Isabela Moner brings the animated character to exuberant life as she heads into the jungle to find her missing mom and pop
Paramount’s long-planned live-action Dora the Explorer movie proves an appreciably peppy entertainment. James Bobin and Nicholas Stoller, the writer/director pairing behind The Muppets (2011), reframe the wide-eyed, song-prone heroine of Nickelodeon’s educative teatime treat much as Enchanted (2007) did decades of
Disney princesses, pitching a picture-book avatar into something like reality. At first we’re encouraged to laugh at an in-every-sense curious figure, then nudged towards an acknowledgement that this open-minded, forward-looking Latin Pollyanna might still teach civilisation a thing or two. It’s the only family film on release to broach the issue of how to escape quicksand intact.

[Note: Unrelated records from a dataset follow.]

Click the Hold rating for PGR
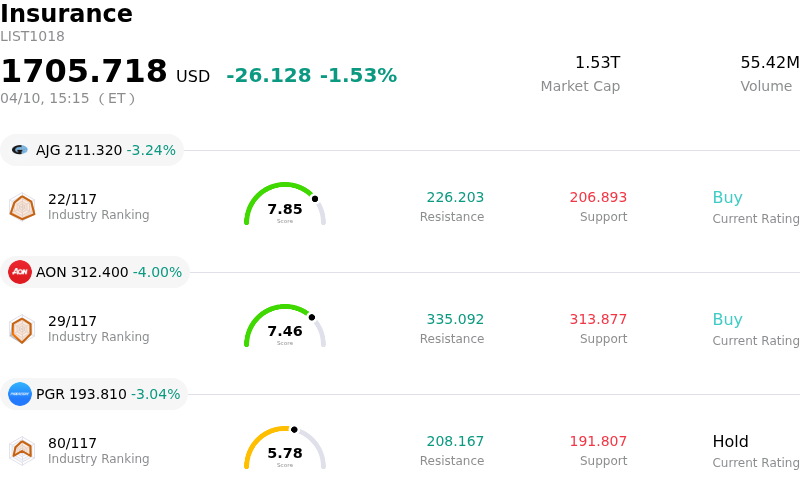This screenshot has height=488, width=800. click(x=730, y=442)
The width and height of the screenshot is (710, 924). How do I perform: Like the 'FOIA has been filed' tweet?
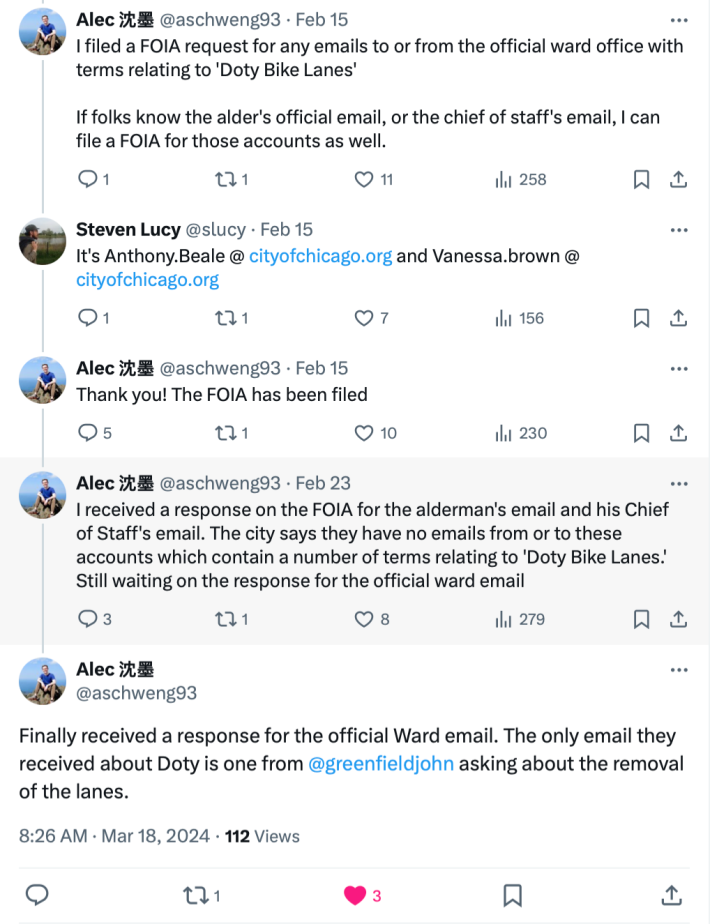[x=365, y=433]
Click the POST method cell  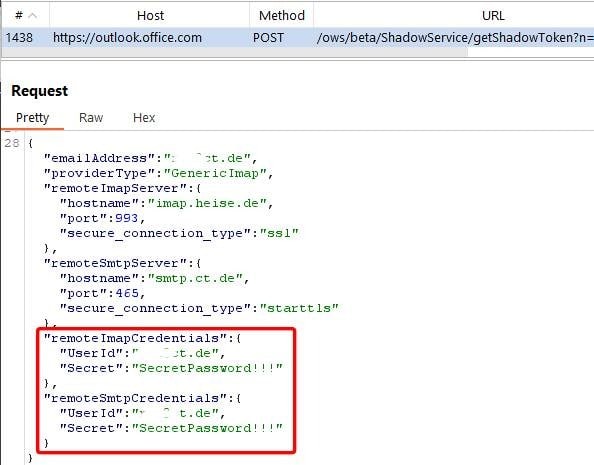click(268, 38)
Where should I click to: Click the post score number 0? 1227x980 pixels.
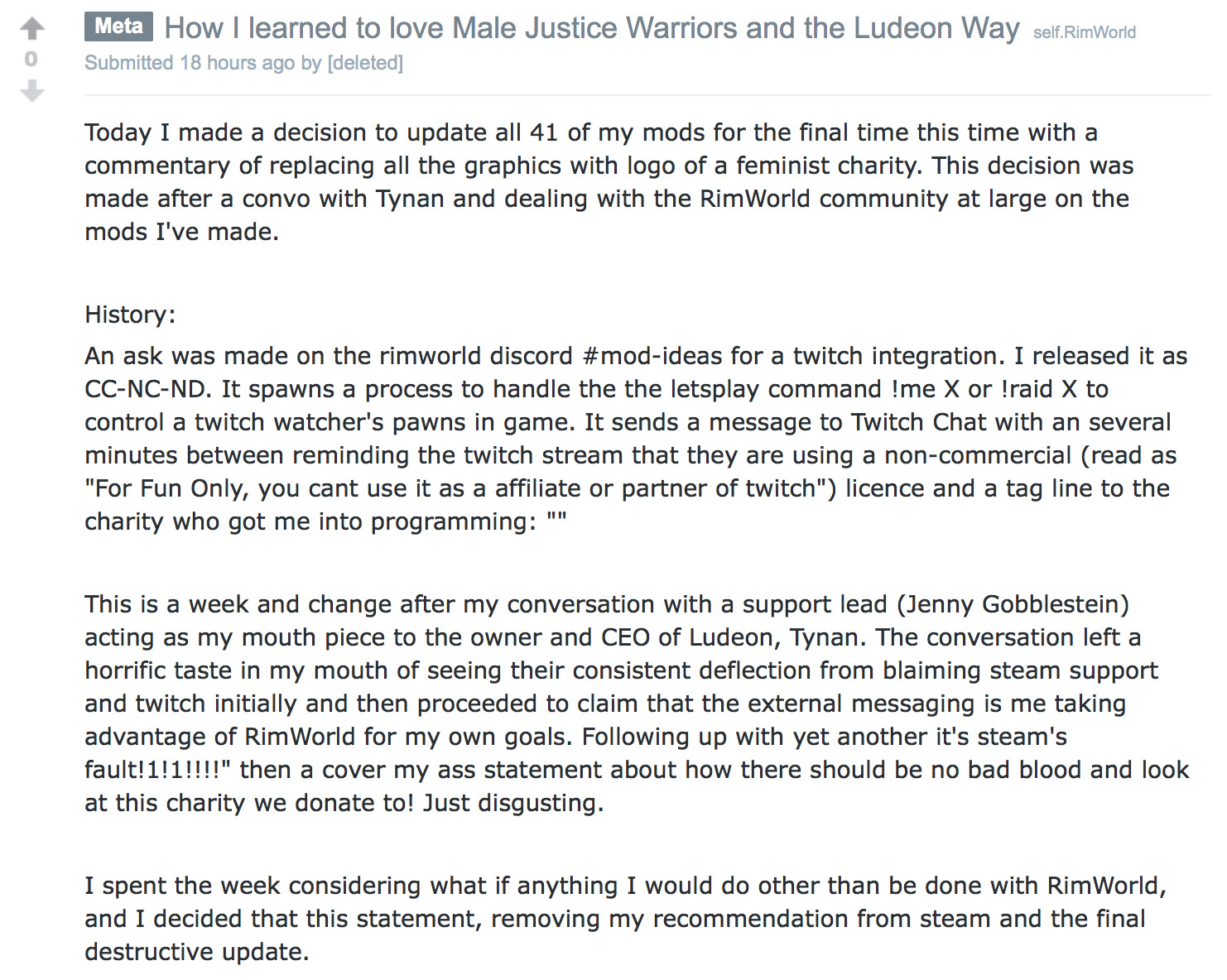[x=31, y=59]
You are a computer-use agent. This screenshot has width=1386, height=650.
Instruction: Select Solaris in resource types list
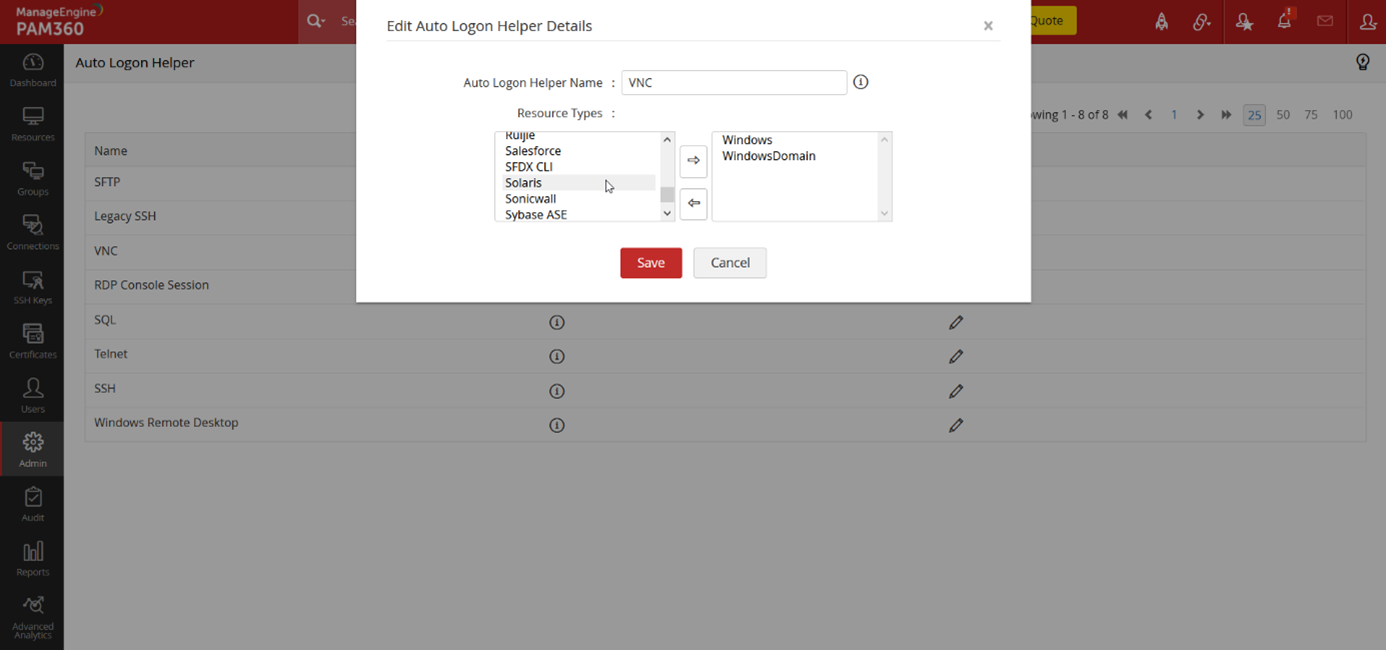click(x=524, y=183)
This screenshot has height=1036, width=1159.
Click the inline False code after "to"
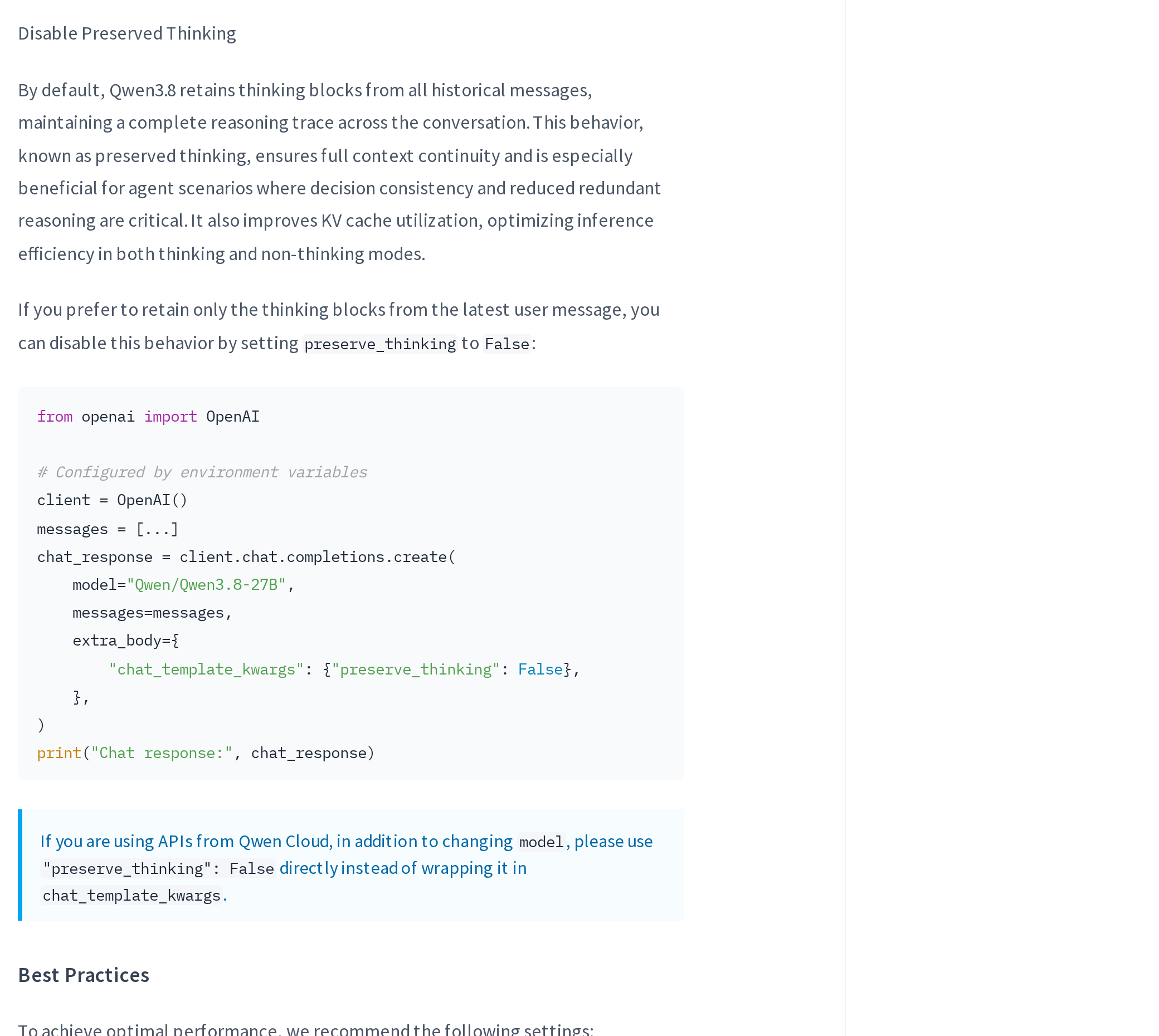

The first act is slightly more subversive than what follows. When her parents (Michael Peña and Eva Longoria) set off in search of Eldorado, the now teenage Dora (Instant Family’s Isabela Moner) is dispatched to relatives in LA, where she creates havoc at school security with her well-stuffed backpack and calls out Moby-Dick for cultural appropriation. Thereafter, the film settles into a conventional matinee arc, with the players returned to colourful jungle landscapes, as per Sony’s Jumanji reboot, in search of the suddenly missing mom and pop.